Pax6 controls eye, pancreas and brain morphogenesis. In humans, heterozygous PAX6 mutations cause aniridia and various other congenital eye abnormalities. Most frequent PAX6 missense mutations are located in the paired domain (PD), while very few missense mutations have been identified in the homeodomain (HD). In the present report, we describe a molecular analysis of the human PAX6 R242T missense mutation, which is located in the second helix of the HD. It was identified in a male child with partial aniridia in the left eye, presenting as a pseudo-coloboma. Gel-retardation assays revealed that the mutant HD binds DNA as well as the wild-type HD. In addition, the mutation does not modify the DNA-binding properties of the PD. Cell transfection assays indicated that the steady-state levels of the full length mutant protein are higher than those of the wild-type one. In cotransfection assays a PAX6 responsive promoter is activated to a higher extent by the mutant protein than by the wild-type protein. In vitro limited proteolysis assays indicated that the presence of the mutation reduces the sensitivity to trypsin digestion. Thus, we suggest that the R242T human phenotype could be due to abnormal increase of PAX6 protein, in keeping with the reported sensitivity of the eye phenotype to increased PAX6 dosage.
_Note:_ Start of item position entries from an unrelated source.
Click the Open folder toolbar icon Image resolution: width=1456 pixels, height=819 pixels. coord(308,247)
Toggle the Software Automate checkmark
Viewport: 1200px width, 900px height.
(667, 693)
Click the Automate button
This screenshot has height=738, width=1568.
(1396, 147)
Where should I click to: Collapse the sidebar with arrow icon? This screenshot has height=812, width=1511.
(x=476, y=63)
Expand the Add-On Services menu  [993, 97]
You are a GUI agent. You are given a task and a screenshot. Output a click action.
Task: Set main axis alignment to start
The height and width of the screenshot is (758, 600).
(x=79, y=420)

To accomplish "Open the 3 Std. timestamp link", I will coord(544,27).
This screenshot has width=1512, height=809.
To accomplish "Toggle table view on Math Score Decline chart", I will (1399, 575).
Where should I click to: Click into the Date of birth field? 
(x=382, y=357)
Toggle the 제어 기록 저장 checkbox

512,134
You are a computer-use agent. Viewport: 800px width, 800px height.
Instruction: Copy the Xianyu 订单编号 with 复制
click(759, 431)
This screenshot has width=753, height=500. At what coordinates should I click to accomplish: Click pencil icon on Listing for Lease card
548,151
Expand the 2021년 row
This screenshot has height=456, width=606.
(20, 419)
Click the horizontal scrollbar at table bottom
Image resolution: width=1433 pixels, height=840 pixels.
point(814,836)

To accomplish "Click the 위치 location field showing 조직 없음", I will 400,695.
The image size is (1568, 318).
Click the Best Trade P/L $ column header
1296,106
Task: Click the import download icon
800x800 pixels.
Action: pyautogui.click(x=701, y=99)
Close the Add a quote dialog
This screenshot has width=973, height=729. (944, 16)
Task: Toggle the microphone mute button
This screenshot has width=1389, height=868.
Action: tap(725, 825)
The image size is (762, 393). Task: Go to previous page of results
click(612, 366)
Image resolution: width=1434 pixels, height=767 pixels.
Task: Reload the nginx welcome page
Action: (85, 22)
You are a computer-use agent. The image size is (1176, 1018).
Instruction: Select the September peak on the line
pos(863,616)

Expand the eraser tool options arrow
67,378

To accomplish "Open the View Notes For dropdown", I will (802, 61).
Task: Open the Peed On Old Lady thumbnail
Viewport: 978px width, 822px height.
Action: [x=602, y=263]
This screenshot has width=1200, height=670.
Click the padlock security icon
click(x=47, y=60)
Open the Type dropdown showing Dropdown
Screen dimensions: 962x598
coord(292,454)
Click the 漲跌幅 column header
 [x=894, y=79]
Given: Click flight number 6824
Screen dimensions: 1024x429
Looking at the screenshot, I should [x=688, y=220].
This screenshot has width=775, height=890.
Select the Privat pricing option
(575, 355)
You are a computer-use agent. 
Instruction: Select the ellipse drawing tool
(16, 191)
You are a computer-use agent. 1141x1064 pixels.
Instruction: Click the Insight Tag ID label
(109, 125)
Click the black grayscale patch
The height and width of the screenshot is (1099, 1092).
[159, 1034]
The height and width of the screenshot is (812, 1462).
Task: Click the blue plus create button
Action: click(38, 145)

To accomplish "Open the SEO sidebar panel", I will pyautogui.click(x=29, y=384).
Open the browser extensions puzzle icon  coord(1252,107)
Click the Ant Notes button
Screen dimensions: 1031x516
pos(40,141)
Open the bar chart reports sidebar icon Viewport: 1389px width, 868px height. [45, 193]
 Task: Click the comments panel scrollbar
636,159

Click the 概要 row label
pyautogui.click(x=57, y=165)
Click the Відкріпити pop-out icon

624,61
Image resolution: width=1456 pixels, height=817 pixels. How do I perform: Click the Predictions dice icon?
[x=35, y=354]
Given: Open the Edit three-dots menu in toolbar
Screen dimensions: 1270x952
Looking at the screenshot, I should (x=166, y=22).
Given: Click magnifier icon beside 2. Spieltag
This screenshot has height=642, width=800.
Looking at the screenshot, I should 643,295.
机译:Pax6控制眼,胰腺和脑的形态发生。在人类中,杂合的PAX6突变会导致虹膜虹膜和其他各种先天性眼部异常。最常见的PAX6错义突变位于配对域(PD)中,而在同源域(HD)中仅发现了很少的错义突变。在本报告中,我们描述了人类PAX6 R242T错义突变的分子分析,该突变位于HD的第二个螺旋中。它在左眼局部无虹膜的男性儿童中鉴定为假性结肠炎。凝胶延迟试验表明,突变型HD与野生型HD都结合DNA。另外,该突变不会改变PD的DNA结合特性。细胞转染分析表明全长突变蛋白的稳态水平高于野生型突变蛋白的稳态水平。在共转染测定中,突变蛋白比野生型蛋白在更高程度上激活了PAX6反应性启动子。体外有限蛋白水解测定表明突变的存在降低了对胰蛋白酶消化的敏感性。因此,我们认为R242T人的表型可能是由于PAX6蛋白异常增加所致,与报道的眼表型对PAX6剂量增加的敏感性保持一致。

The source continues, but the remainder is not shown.